§ **Extrait à lire**:
C’est L’Eveil de la glèbe[1] qui attira l’attention l’Académie Nobel aux fins d’attribuer son prix en 1920 à Knut Hamsun. En une réécriture de la Genèse, un jeune couple, Isaac et Inger, fait la conquête d’une région sauvage, la Nordland. La pastorale se heurte cependant aux nécessités du monde moderne. L’éden devra reculer face à la société mercantile et industrielle ; d’où une vision réitérée de la destinée humaine écartelée entre deux mondes.
Henry Miller appréciait profondément Vagabonds[2], écrit en 1936. Ces derniers s’appellent Edevart et August, dont le retour au village stupéfie le premier qui ne rêve que de partir, que d’explorer le vaste monde. Passablement impécunieux, les deux compères parcourent en ce peu prospère XIX° siècle rural le pays à la recherche de boulots divers, tour à tour paysans, colporteurs, marins ou pêcheurs. Quelques-uns de ces « vagabonds » norvégiens tentent la fortune en émigrant en Amérique, d’autres tentent de survivre au pays à qui mieux mieux. Le roman déploie une amitié entre deux personnages inquiets, voire torturés par leurs passions, leurs ambitions et leurs prodigalités, et une époque charnière entre le monde ancien et la modernité. Entre de vastes descriptions de la nature sauvage, les personnages divers sont souvent hauts en couleurs, alors que les tableaux de société atteignent une réelle valeur sociologique…
Thomas Mann appréciait « le charme infiniment aimable de l’art d’Hamsun ». En effet, Le Dernier chapitre[3], publié en 1923, peut être considéré comme une âme sœur de l’immense Montagne magique. Car une bonne part de l’action se situe également dans un sanatorium de montagne. Le propos est volontiers satirique, dénonçant les vices petits et grands d’une société bourgeoise où se côtoient névrosés et escrocs. Un personnage domine le livre et en particulier la fin : c’est « le Suicidé », anti-héros manifeste et marionnette absurde de la vie séduite par la mort.

§ **Exercice écrit 1**: D'après l'extrait, en quelle année l'Académie Nobel a-t-elle attribué son prix à Knut Hamsun ?
L'extrait et les lignes de données qui suivent sont indépendants les uns des autres.

§ **Données de l'exercice**:
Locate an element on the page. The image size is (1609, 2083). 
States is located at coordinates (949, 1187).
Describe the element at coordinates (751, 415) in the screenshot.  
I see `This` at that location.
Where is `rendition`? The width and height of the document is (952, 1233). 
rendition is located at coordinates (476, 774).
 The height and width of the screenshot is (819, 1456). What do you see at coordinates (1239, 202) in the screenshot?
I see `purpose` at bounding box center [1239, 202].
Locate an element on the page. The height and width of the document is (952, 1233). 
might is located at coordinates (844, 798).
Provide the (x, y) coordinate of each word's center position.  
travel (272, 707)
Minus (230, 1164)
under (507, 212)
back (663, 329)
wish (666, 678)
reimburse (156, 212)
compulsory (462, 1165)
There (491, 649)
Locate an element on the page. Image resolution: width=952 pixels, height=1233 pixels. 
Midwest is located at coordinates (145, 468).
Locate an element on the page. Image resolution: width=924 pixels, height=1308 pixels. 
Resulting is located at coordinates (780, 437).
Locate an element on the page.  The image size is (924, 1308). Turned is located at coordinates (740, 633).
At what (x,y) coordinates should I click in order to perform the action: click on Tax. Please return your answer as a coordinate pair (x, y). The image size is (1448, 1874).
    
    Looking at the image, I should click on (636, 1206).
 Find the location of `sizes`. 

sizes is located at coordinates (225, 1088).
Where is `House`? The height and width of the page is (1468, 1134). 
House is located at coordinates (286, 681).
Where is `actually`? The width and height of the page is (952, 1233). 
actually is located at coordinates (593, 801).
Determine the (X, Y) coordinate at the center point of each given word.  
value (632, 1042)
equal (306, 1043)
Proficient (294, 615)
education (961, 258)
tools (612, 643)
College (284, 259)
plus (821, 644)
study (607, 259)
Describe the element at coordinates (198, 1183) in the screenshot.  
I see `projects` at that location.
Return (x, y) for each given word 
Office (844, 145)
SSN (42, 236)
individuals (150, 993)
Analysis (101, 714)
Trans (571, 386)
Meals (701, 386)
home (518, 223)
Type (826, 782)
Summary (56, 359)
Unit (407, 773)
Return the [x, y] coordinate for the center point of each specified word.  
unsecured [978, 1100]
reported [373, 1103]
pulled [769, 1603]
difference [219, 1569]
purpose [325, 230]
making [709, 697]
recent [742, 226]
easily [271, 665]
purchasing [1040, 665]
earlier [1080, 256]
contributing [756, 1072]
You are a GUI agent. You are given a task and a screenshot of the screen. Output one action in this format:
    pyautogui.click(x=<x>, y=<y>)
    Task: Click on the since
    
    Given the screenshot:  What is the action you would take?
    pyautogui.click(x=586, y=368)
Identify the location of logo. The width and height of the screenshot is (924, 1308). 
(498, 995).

§ **Exercice écrit 2**: Mettez à jour la partie des lignes de données qui s'ouvre sur la ligne contenant « Type (826, 782) » et se ferme sur celle contenant « easily [271, 665] », ces deux lignes comprises, en remplaçant « Summary » par « Overview » sans rien modifier d'autre. Ne redonnez que cette partie.

§ **Réponse rédigée 1**: En 1920.

§ **Réponse rédigée 2**:
Type (826, 782)
Overview (56, 359)
Unit (407, 773)
Return the [x, y] coordinate for the center point of each specified word.  
unsecured [978, 1100]
reported [373, 1103]
pulled [769, 1603]
difference [219, 1569]
purpose [325, 230]
making [709, 697]
recent [742, 226]
easily [271, 665]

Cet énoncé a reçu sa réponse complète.